Ahahaha hanno preso i resti di Lazetic e non lo sapevano


----------



## diavoloINme (12 Marzo 2022)

admin ha scritto:


> Come riportato da calciomercato.com, Lazetic non è in panchina nemmeno contro l'Empoli. Il giovane attaccante non è ancora al 100%.


Ha preso il posto di pellegri.
Letteralmente .


----------



## Blu71 (12 Marzo 2022)

admin ha scritto:


> Come riportato da calciomercato.com, Lazetic non è in panchina nemmeno contro l'Empoli. Il giovane attaccante non è ancora al 100%.



Oggetto misterioso.


----------



## Blu71 (12 Marzo 2022)

diavoloINme ha scritto:


> Ha preso il posto di pellegri.
> Letteralmente .



Era rimasto un posto letto libero in infermeria


----------



## UDG (12 Marzo 2022)

Altro che possibile nuovo Vlahovic


----------



## claudiop77 (12 Marzo 2022)

admin ha scritto:


> Come riportato da calciomercato.com, Lazetic non è in panchina nemmeno contro l'Empoli. Il giovane attaccante non è ancora al 100%.
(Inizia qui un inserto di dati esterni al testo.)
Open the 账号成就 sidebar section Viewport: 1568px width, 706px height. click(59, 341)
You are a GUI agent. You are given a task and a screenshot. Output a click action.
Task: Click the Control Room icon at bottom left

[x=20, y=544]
Arriverà prima la fine del green pass o l'esordio di Lazetic?
Ai posteri la risposta.


----------



## admin (12 Marzo 2022)

O è a davvero cocci (e mi pare strano, considerato che è un ragazzino) o è robetta e magari stanno aspettando fine stagione per mandarlo in prestito.


----------



## UDG (12 Marzo 2022)

admin ha scritto:


> O è a davvero cocci (e mi pare strano, considerato che è un ragazzino) o è robetta e magari stanno aspettando fine stagione per mandarlo in prestito.


O magari si è già infortunato


----------



## Mika (12 Marzo 2022)

UDG ha scritto:


> O magari si è già infortunato


Non si è infortunato. Si allena regolarmente in gruppo.


----------



## Swaitak (12 Marzo 2022)

admin ha scritto:


> Come riportato da calciomercato.com, Lazetic non è in panchina nemmeno contro l'Empoli. Il giovane attaccante non è ancora al 100%.


ora lo ripongono nella scatola ed ecco servito l'acquisto estivo


----------



## UDG (12 Marzo 2022)

Mika ha scritto:


> Non si è infortunato. Si allena regolarmente in gruppo.


Per fortuna, allora era un po' appesantito per il cenone di fine anno


----------



## Cataldinho (12 Marzo 2022)

Blu71 ha scritto:


> Era rimasto un posto letto libero in infermeria


Magari ricevono sovvenzionamenti in base ai posti letto occupati, non potevano lasciarne uno libero. Si rischiava la manutenzione del prato


----------



## diavolo (12 Marzo 2022)

Swaitak ha scritto:


> ora lo ripongono nella scatola ed ecco servito l'acquisto estivo


Assist alla Rui Costa per Pellegatti.


----------



## sampapot (13 Marzo 2022)

altro oggetto misterioso...spero che non serva....mancano solo 10 partite + eventuale finale di coppa Italia


----------



## ilPresidente (13 Marzo 2022)

I giovani si aspettano 
Kalulu é partito nono difensore del pacchetto arretrato e oggi é imho 4 dietro Tomori, Theo é Kjaer - per l’esperienza e leadership.
Chi commenta sulla lunga assenza del ragazzo ha mai fatto una preparazione atletica ad alti livelli?


----------



## Super_Lollo (13 Marzo 2022)

Critiche gratuite, Kalulu arrivó a Giugno e esordi a Dicembre dello stesso anno. 
Lazetic non ha niente, si è allenato fino a Sabato pomeriggio.


----------



## Giofa (13 Marzo 2022)

Super_Lollo ha scritto:


> Critiche gratuite, Kalulu arrivó a Giugno e esordi a Dicembre dello stesso anno.
> Lazetic non ha niente, si è allenato fino a Sabato pomeriggio.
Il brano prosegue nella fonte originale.